How so? According to Hutchins, "spying" is something that the KGB does. By contrast, Maryland police were simply attending public meetings in an undercover capacity, taking down names, and entering those names on reports and in federal inter-agency databases.

Nothing to do with spying, right?

Hutchins then said that if any spying had taken place, it was completely justified because of concerns among authorities that peaceful anti-death penalty activists might turn violent. Needless to say, the irony of his concern about possible violent protesters, while the state straps prisoners to gurneys and kills them escaped Hutchins.

Finally, Hutchins defended the actions of state police because protesters are "fringe" people who need to be monitored.

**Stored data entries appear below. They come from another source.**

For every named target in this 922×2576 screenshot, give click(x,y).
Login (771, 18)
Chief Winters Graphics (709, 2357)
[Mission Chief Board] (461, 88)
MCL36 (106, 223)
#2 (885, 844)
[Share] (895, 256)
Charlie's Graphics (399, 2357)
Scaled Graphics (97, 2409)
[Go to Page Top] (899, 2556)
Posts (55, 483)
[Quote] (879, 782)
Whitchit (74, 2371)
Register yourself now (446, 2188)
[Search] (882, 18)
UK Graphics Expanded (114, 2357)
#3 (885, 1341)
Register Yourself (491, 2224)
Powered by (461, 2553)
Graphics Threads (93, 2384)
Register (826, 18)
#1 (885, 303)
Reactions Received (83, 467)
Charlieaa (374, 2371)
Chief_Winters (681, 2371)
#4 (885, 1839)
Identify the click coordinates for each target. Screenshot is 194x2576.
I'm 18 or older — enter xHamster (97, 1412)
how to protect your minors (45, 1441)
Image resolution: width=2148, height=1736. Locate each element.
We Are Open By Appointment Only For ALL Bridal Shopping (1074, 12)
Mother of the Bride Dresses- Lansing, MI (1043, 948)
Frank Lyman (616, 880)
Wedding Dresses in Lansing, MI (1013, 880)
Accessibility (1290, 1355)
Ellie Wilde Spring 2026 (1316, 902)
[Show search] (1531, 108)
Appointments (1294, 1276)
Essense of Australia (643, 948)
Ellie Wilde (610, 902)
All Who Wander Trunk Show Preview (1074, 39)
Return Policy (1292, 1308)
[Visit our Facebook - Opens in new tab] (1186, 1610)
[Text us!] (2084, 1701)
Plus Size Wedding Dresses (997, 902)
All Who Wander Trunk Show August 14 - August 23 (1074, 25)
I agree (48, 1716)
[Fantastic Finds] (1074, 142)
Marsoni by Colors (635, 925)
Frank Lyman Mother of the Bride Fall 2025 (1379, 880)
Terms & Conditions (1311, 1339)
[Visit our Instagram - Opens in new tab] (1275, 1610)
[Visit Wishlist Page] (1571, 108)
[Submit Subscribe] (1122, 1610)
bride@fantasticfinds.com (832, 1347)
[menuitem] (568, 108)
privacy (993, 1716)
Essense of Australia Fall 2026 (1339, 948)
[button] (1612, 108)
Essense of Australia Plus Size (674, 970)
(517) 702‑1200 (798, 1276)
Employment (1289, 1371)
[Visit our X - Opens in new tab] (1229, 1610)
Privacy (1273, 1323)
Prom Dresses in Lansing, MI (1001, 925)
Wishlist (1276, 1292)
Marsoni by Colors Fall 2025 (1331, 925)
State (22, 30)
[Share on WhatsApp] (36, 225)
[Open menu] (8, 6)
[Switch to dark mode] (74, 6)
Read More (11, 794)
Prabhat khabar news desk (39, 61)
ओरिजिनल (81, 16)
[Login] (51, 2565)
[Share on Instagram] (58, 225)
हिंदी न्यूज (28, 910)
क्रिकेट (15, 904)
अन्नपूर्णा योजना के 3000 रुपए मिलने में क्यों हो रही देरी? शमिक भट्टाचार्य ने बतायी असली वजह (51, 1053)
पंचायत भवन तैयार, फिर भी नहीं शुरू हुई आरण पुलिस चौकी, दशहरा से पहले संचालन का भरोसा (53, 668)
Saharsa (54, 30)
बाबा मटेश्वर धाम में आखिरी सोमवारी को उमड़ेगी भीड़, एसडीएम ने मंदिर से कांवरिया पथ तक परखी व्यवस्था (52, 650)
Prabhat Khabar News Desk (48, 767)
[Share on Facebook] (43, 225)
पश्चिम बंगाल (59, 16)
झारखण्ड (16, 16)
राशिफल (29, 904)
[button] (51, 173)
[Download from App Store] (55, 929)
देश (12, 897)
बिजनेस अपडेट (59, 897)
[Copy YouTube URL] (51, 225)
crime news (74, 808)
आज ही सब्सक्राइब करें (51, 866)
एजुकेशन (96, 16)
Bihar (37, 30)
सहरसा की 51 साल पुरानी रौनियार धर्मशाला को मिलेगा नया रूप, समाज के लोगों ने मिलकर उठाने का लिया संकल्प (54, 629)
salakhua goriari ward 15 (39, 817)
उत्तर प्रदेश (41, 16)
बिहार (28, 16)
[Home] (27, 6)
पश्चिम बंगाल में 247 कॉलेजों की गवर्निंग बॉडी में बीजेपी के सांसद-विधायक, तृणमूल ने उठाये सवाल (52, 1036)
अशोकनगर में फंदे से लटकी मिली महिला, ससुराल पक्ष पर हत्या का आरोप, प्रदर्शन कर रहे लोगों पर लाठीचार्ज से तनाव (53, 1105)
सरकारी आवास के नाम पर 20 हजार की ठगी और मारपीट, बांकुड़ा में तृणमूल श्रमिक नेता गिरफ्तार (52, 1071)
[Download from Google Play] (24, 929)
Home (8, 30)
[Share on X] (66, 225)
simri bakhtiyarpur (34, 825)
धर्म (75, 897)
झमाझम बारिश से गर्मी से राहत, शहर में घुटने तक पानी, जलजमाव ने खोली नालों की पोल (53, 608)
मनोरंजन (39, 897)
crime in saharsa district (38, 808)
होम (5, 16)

After that, Hutchins entertained a few stunned questioners and left. In the wake of his appearance, it was a relief to hear ACLU staff attorney David Rocah and ex-FBI man Mike German testify that, yes, spying had taken place and the actions of police were a dangerous infringement on the civil liberties of everyone.

As it turns out, Hutchins' performance did more to strengthen the hand of those who seek some limits on the powers of police to conduct surveillance. In the wake of his testimony, TV commentator Keith Olbermann added Hutchins to his list of "worst people in the world," and the New York Times called the police "knuckleheaded" and condemned their abuse of power. In addition, momentum is growing in the Maryland General Assembly for reforms that will limit the hand of police in undertaking future spy operations.

When it comes to being on the "fringe" of acceptable conduct, Hutchins is the one who needs to be monitored.